Table 1: MaxRequestSaved = 600 (the default)

Click to enlarge

  • Available swap space on the node has fallen. When the system is tight on memory, a minimal number of entries will be purged from the request cache to conserve memory for other, more criti­cal needs. In these cases, the older plans are purged first.
  • Utility locks in MultiLoad jobs. Utility locks cause the table header to change, resulting in all plans related to that table getting flushed from the request cache. This phenomenon was observed during an exploratory tactical query test in which short mini-batch loads were exe­cuted against the same table that tactical queries were running against. Increasing the MaxRequestsSaved parameter reduced this impact significantly.

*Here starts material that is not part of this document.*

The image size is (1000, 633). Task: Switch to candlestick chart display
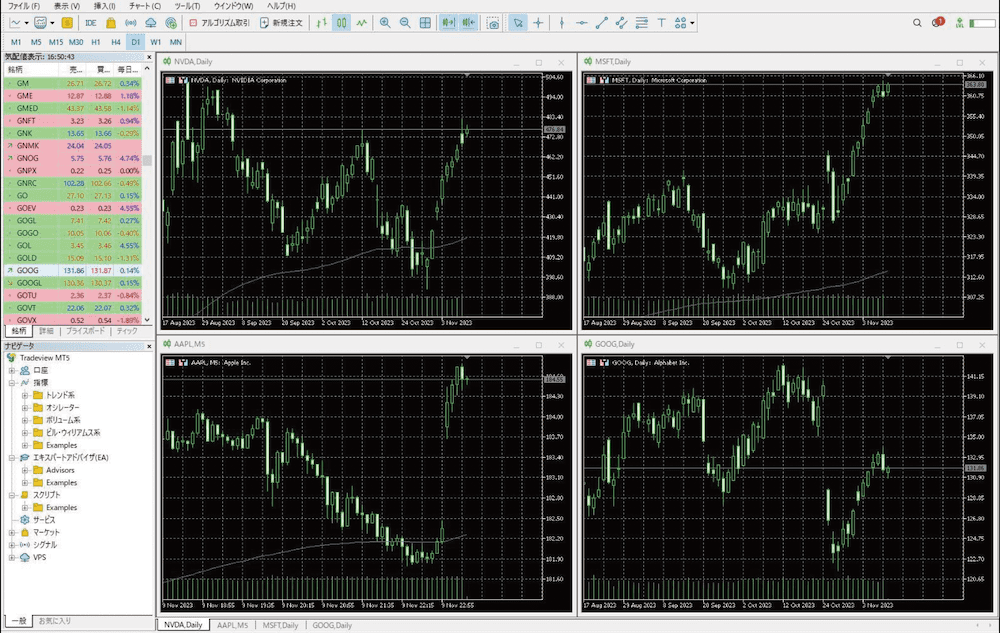tap(341, 22)
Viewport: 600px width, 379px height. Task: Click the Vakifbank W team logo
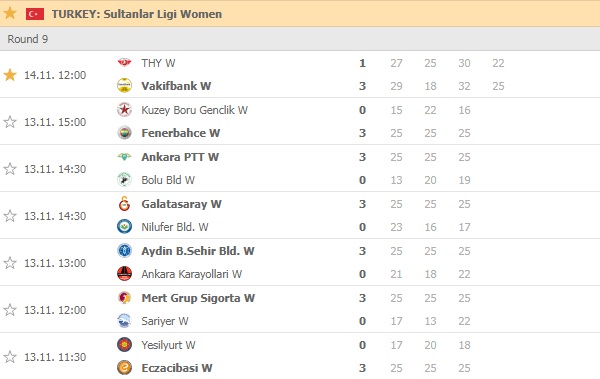(x=124, y=85)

To evaluate how effectively caching works for you, turn on default logging for the tacti­cal application in DBQLogTbl. After a day, examine the CacheFlag value. A value of “T” is an indication that the plan used by that query came from the request cache.

Below are results from a three-hour mixed workload test showing the num­ber of tactical queries, listed by query name, that were not cached (CacheFlag in DBQLogTbl was blank). The total num­ber of tactical queries executed in this test was 14,284. For the first part of this test, MaxRequestSaved was set at the default of 600, and more than 1,000 iterations of each query were executed. (See table 1.)

During the test, Q8 and Q9 were accessing the Orders table, which was also undergoing frequent mini-batch MultiLoads. Note that these two queries have cache-miss counts in the hundreds—16 times more cache misses than the other queries.

When MaxRequestSaved was increased to 900, the numbers decreased, including those for Q8 and Q9. The results were shown in table 2.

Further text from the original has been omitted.